From Writers Helping Writers:
Before Your Edit
1. Agreements about the business details of your project protect you both. An agreement needn’t be a formal printed contract signed in person; an email constitutes a legal agreement. The agreement should define the scope of work, start and finish dates and other relevant deadlines, total cost and payment schedule, and a clear explanation of what happens if either party cancels or breaches the agreement.
2. New writers often mistakenly believe they need a nondisclosure agreement (NDA) to protect their material. Your work is legally copyrighted the moment you commit it to print, making NDAs cumbersome, unnecessary, and often a sign of professional mistrust.
3. Most editors require a deposit to get your book on their calendar, customarily ranging from a flat fee of $100 or more to the first half of the total fee. You can expect to pay your total editing bill in full before the editor releases the edited manuscript.
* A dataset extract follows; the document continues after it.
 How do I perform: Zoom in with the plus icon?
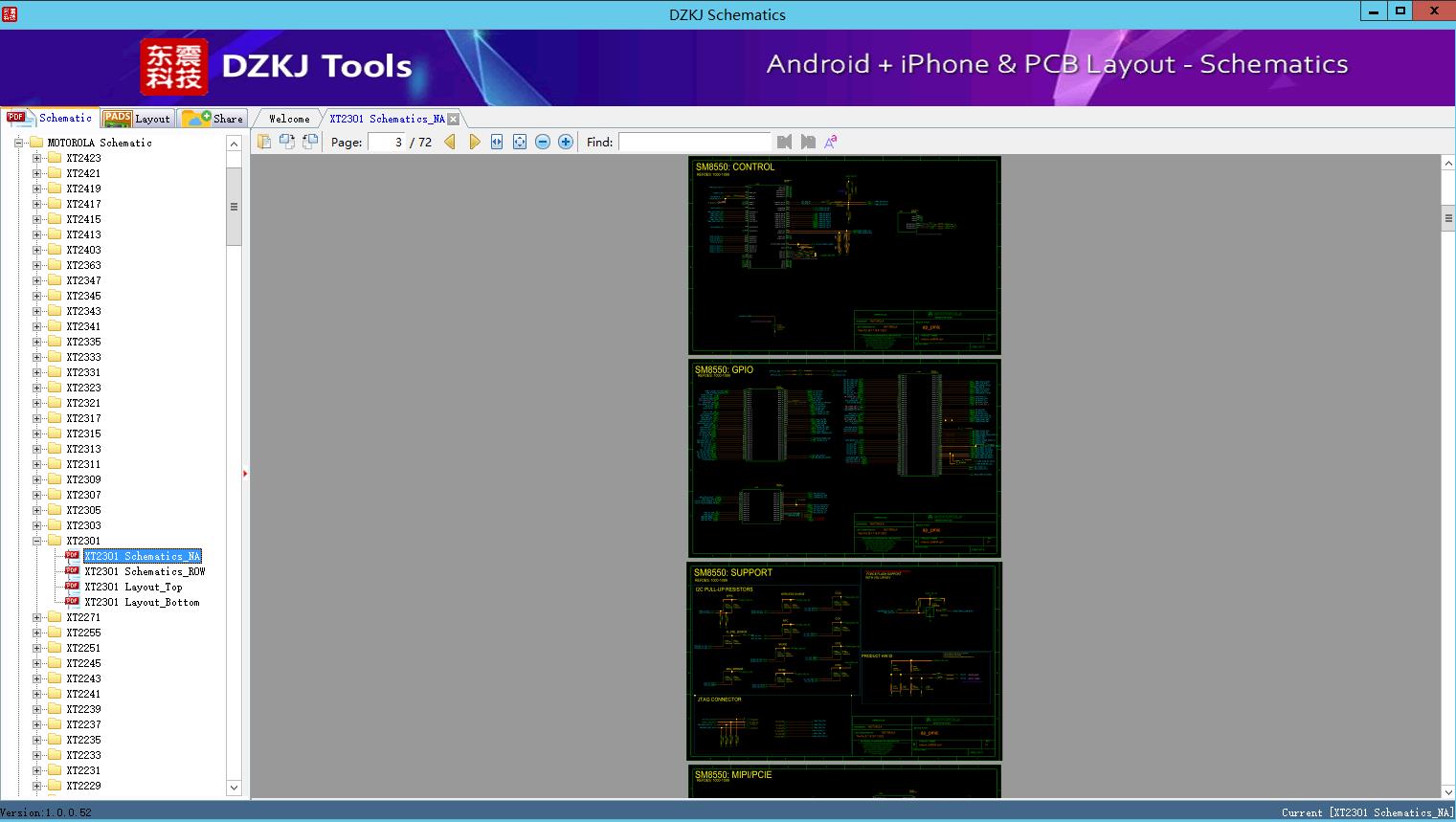(566, 142)
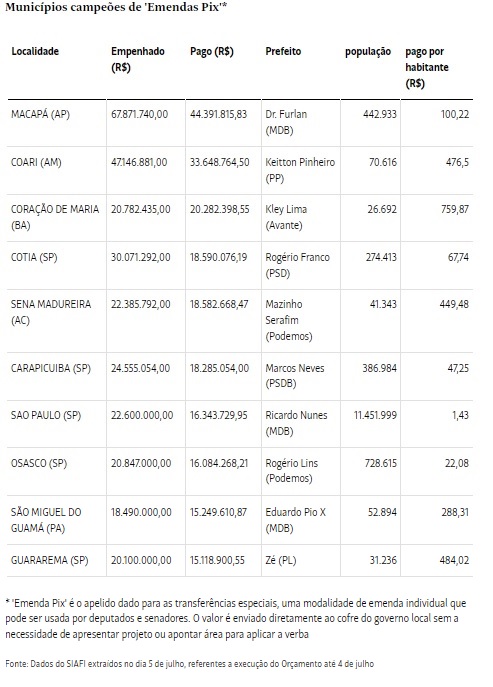
Task: Select the OSASCO (SP) locality cell
Action: pyautogui.click(x=39, y=463)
4. If you can’t or don’t want to use your editor’s preferred payment method, aren’t located in the same country as they are, or prefer a slow payment method like personal checks, ask if your choice will create any issues. Allow enough time to process payments without holding up the project.
5. Missing your editing date by even a day or two could leave your manuscript without time to fit into its scheduled slot, if the deadline is tight or your editor is busy. Communicate as soon as you suspect you may have a problem hitting your scheduled editing date.
6. The time it takes to edit a manuscript varies widely, depending on your manuscript’s needs, the type of editing, and the editor’s schedule and work practices. Developmental editing usually takes the longest. Line editing is slower than copyediting, and proofreading is the fastest editing service.
If there were such a thing as a typical editing rate among all these levels of service, it might run from 20,000 to 35,000 words per week. You get what you pay for. If all the editor has time for is a breakneck race through the manuscript, that’s precisely what you’ll get.